── Предоставленный отрывок ──

Самое трудное для архитекторов – создать площадь. В мире не так уж много хороших площадей. Какие я знаю? Конечно, Дворцовая площадь в Ленинграде. Конечно, площадь на Капитолии с конной статуей Марка Аврелия. Конечно, площадь Навонна с фонтанами в том же Риме. Судя по всем снимкам, площадь Святого Марка в Венеции (я там не был). Но самая поразительная площадь, которую я знаю, – это Соборная площадь в Московском Кремле. Она удивительна. Все здания стоят как бы отдельно и совершенно свободно, но человек чувствует себя в замкнутом пространстве. Пространство замкнуто, но вместе с тем и раскрыто – главным образом в сторону Москвы-реки. На Москву-реку через площадь смотрит умиротворенным и торжественным взглядом и Успенский собор – главный властитель площади, хотя далеко не самый большой и высокий.

───
── Раздел данных ──

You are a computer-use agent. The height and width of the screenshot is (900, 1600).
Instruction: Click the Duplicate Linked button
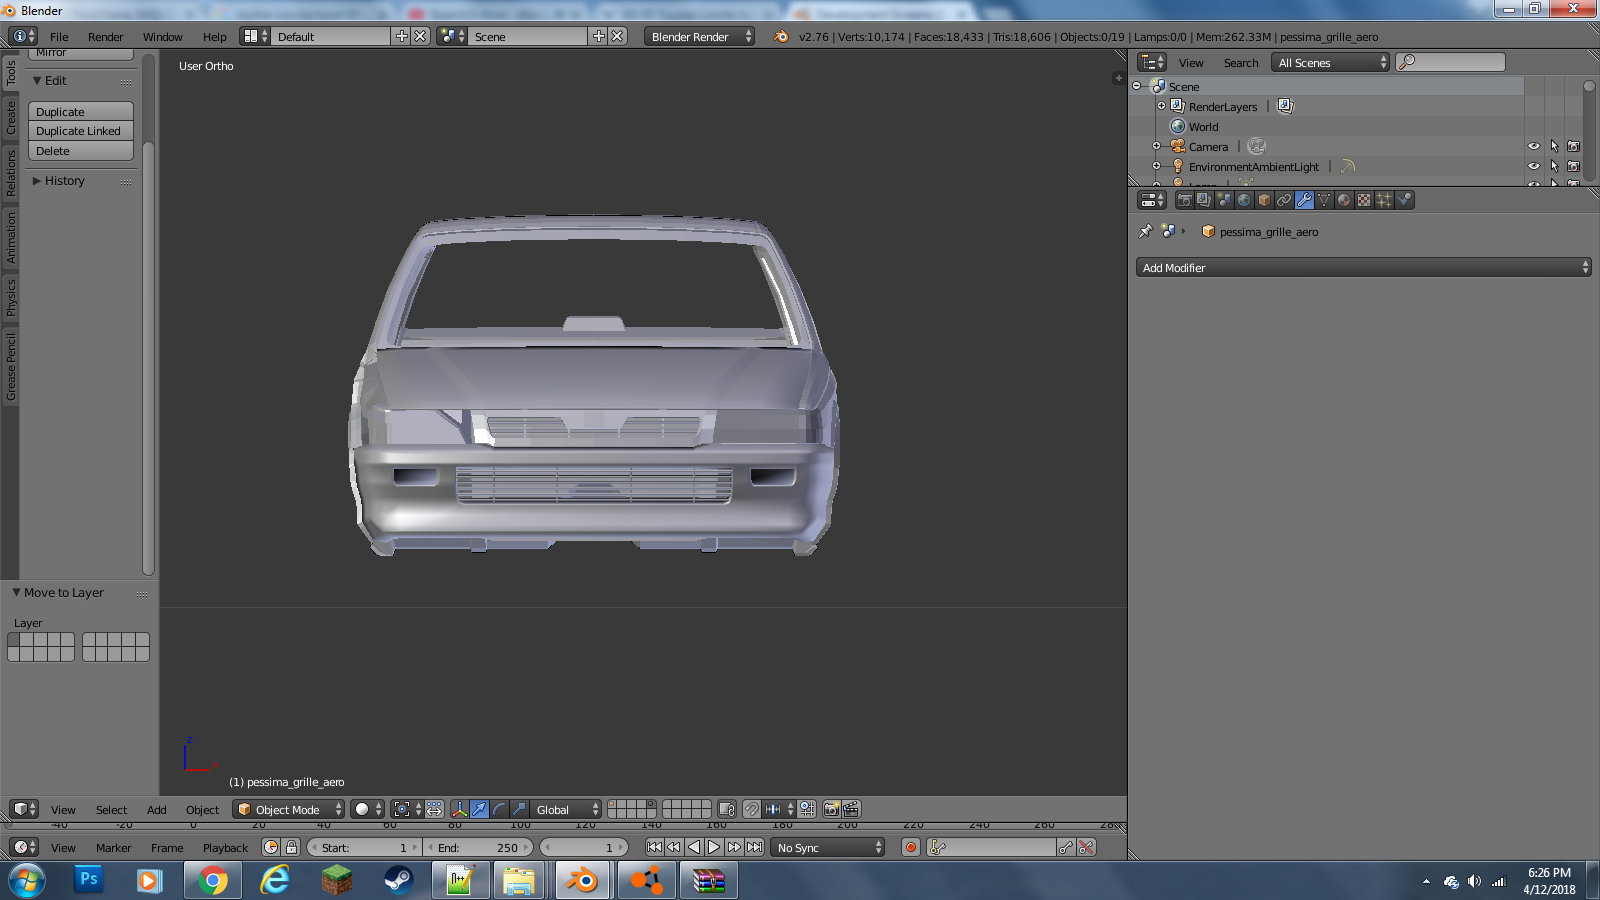[x=80, y=131]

───

** Ваше задание **
Как будет выглядеть отрывок о площадях, всё от «Самое трудное для» и до «большой и высокий.», если поменять в нём «Успенский собор» на «Архангельский собор»? Список для работы не понадобится.

** Ответ **
Самое трудное для архитекторов – создать площадь. В мире не так уж много хороших площадей. Какие я знаю? Конечно, Дворцовая площадь в Ленинграде. Конечно, площадь на Капитолии с конной статуей Марка Аврелия. Конечно, площадь Навонна с фонтанами в том же Риме. Судя по всем снимкам, площадь Святого Марка в Венеции (я там не был). Но самая поразительная площадь, которую я знаю, – это Соборная площадь в Московском Кремле. Она удивительна. Все здания стоят как бы отдельно и совершенно свободно, но человек чувствует себя в замкнутом пространстве. Пространство замкнуто, но вместе с тем и раскрыто – главным образом в сторону Москвы-реки. На Москву-реку через площадь смотрит умиротворенным и торжественным взглядом и Архангельский собор – главный властитель площади, хотя далеко не самый большой и высокий.